Woman could be deported
A Fijian woman who found out she had lupus while applying for a work visa, ended up in debt to the health board and faces deportation.
In a decision delivered at the High Court in Auckland Justice Patricia Courtney said she had declined Sanita Devi’s application for Judicial Review of Immigration Minister Chester Burrow’s decision not to intervene in her application for a work visa on humanitarian grounds.
‘‘Mr Burrows was entitled to form his own view on the basis of all the information and a reasonable decision maker could clearly have refused to intervene,’’ the judgement, released recently, said.
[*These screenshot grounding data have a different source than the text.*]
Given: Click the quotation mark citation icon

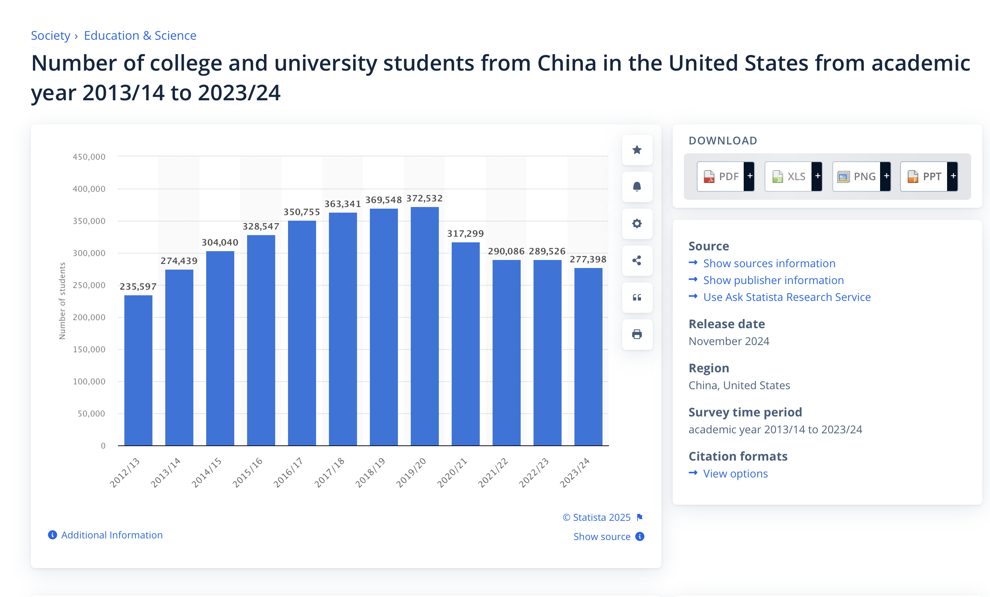Looking at the screenshot, I should 637,298.
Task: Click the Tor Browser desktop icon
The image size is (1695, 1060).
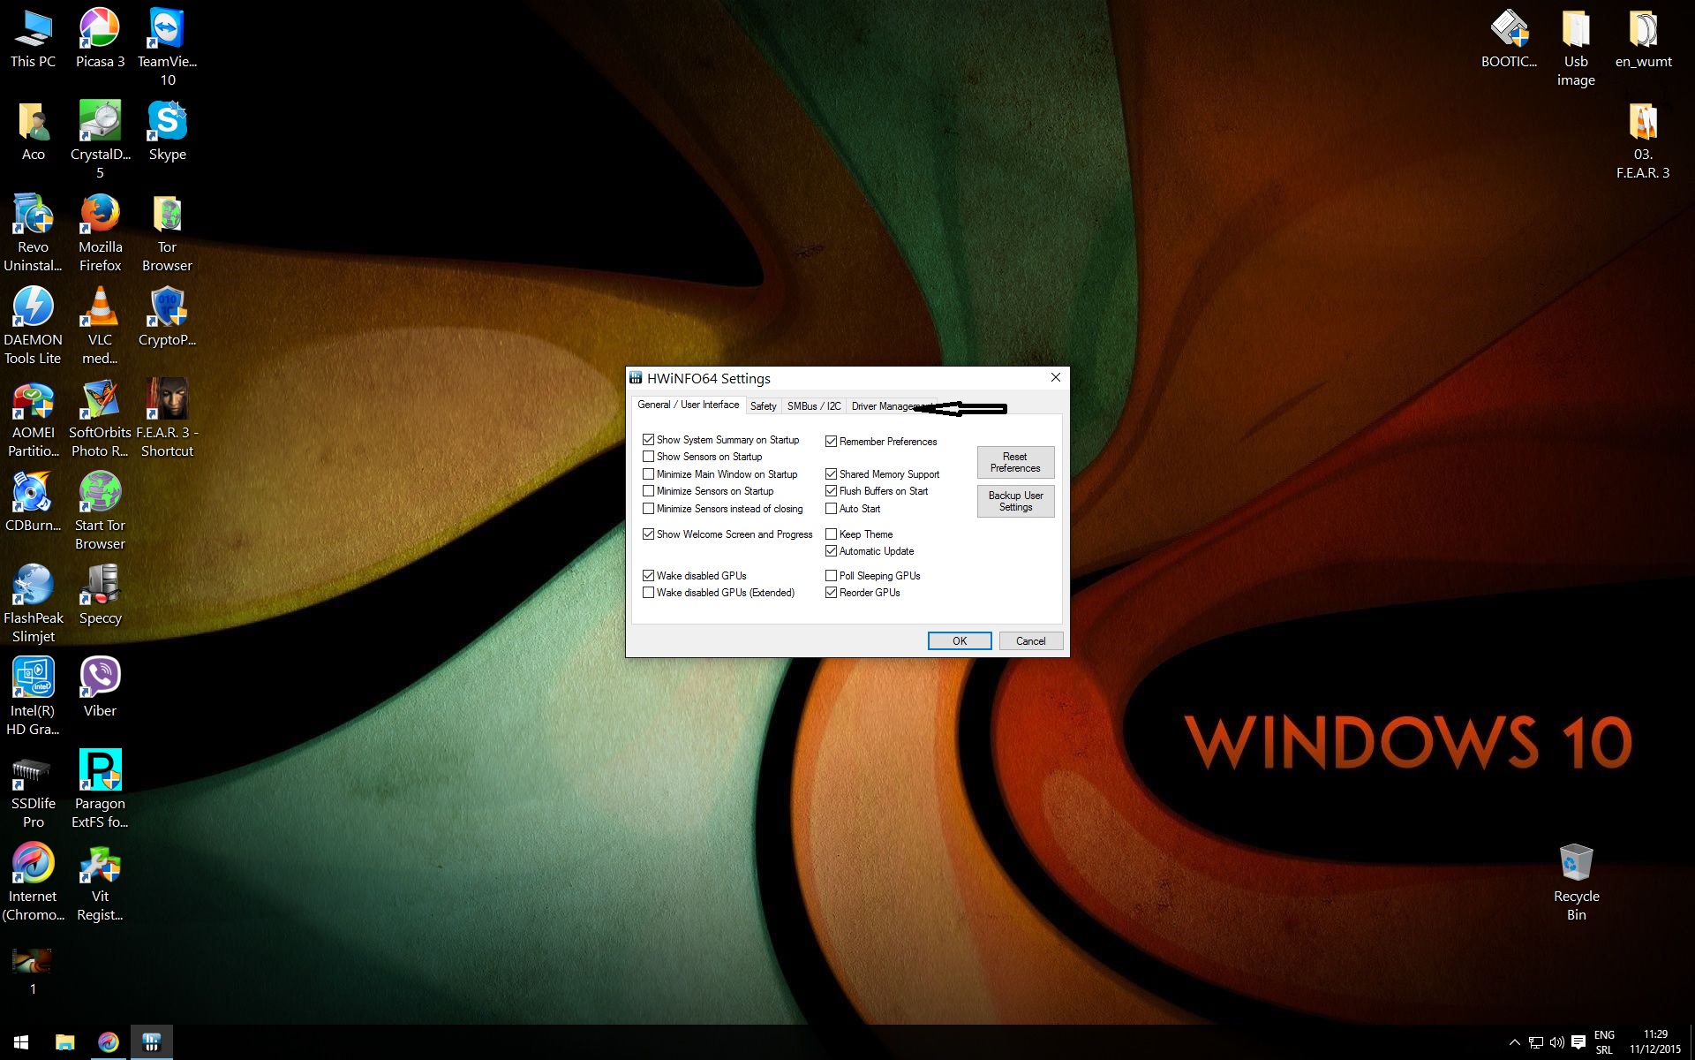Action: (x=167, y=216)
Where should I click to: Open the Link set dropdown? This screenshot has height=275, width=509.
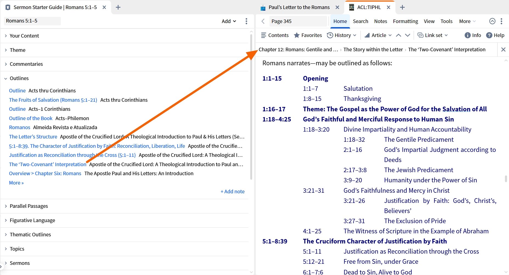(x=432, y=35)

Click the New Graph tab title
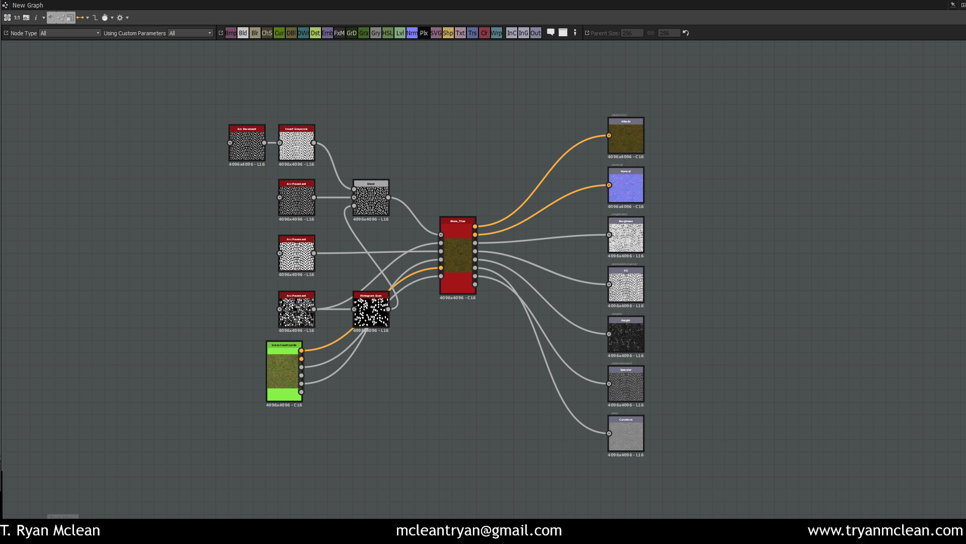coord(28,5)
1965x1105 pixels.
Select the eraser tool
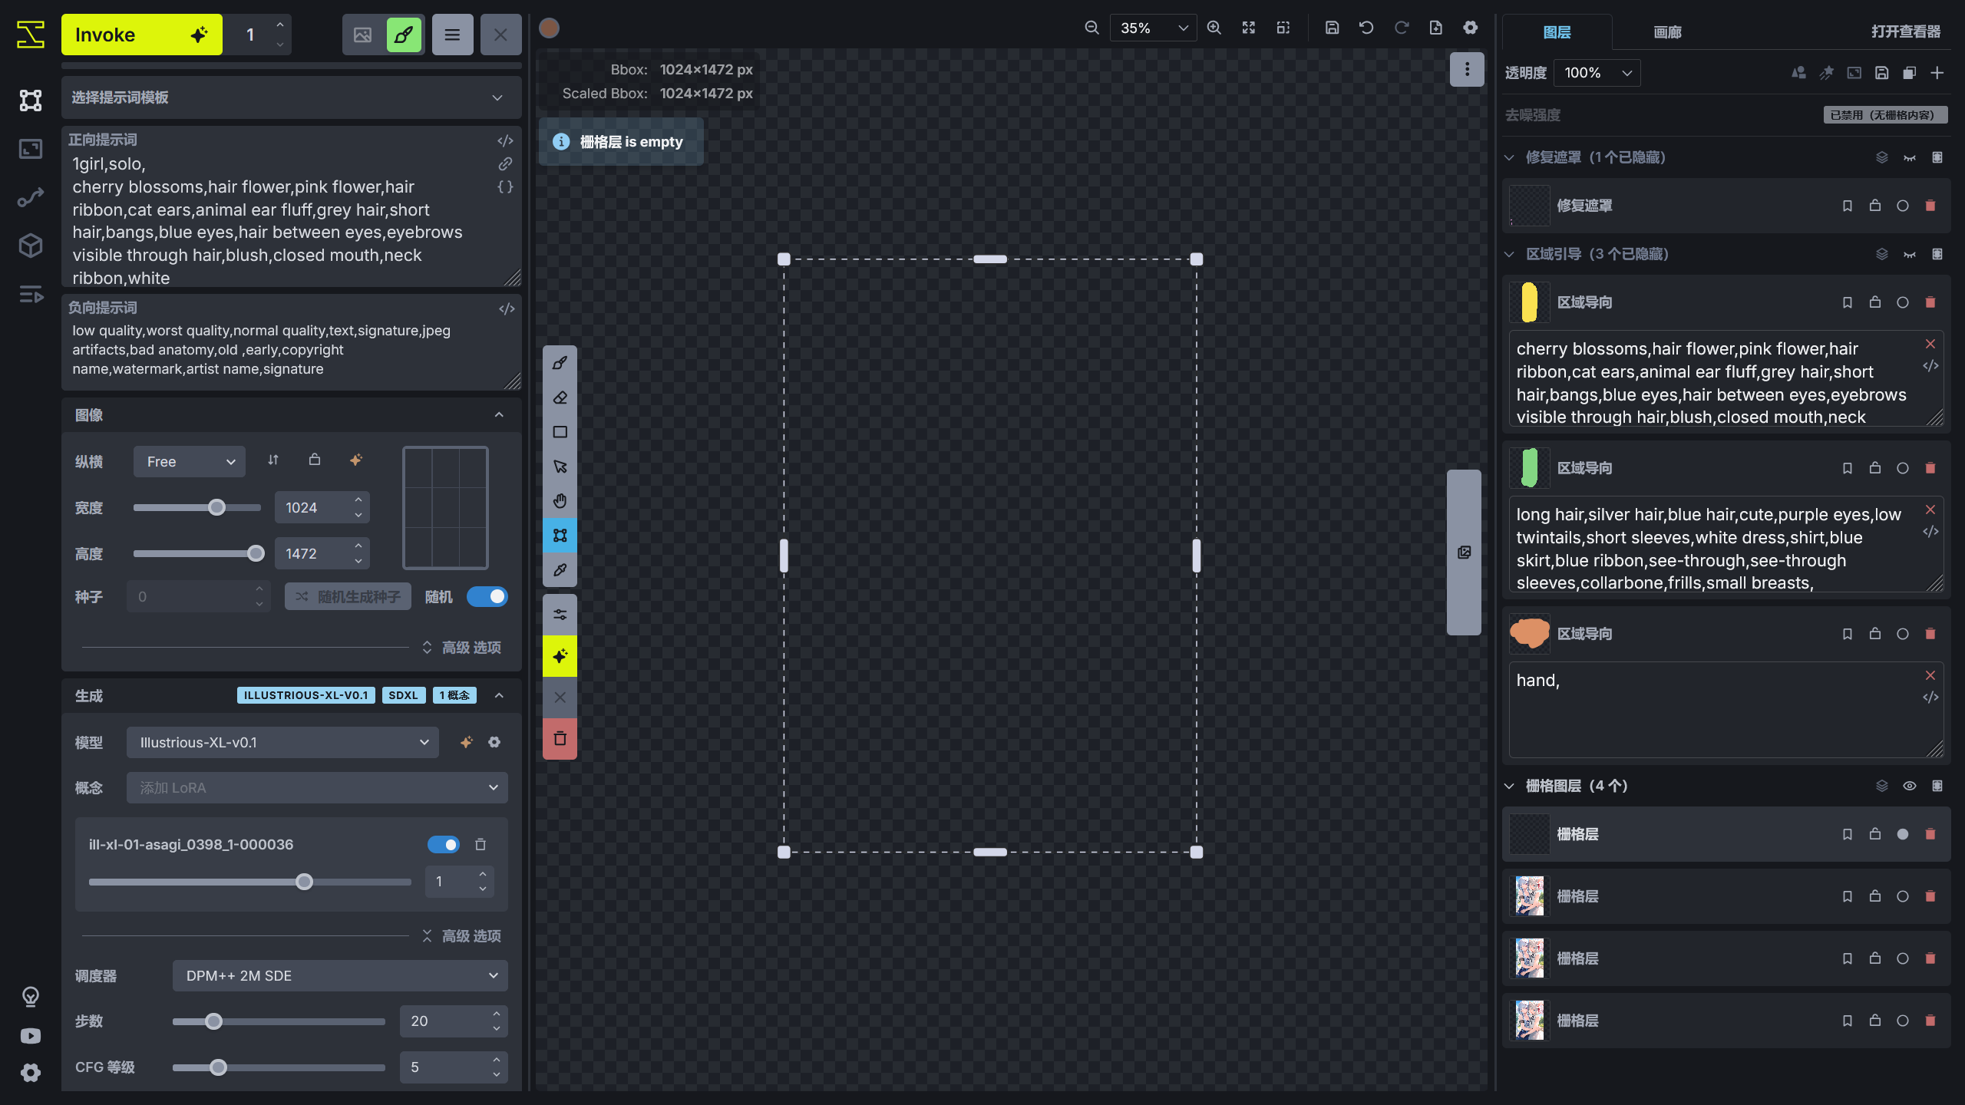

Devi, a citizen of Fiji, moved to New Zealand in 2007 to join her husband, who started work as a senior cabling technician two years after they got married.
The court heard that her husband would remain in New Zealand.
‘‘He now has permanent residency in New Zealand,’’ Courtney said.
Devi discovered she had lupus, a chronic autoimmune disease, after a checkup for her work visa application revealed a large amount of fluid around her heart.
Treatment of the condition landed her $192,000 in debt to the Auckland District Health Board and Counties Manukau District Health boards.
She then needed a hip replacement after doctors prescribed large amounts of prednisone which unexpectedly caused her bones to degenerate.
Her work visa application was denied on the grounds that her illness ‘‘had already created a burden on the New Zealand health services and presented a continued risk of further costs’’.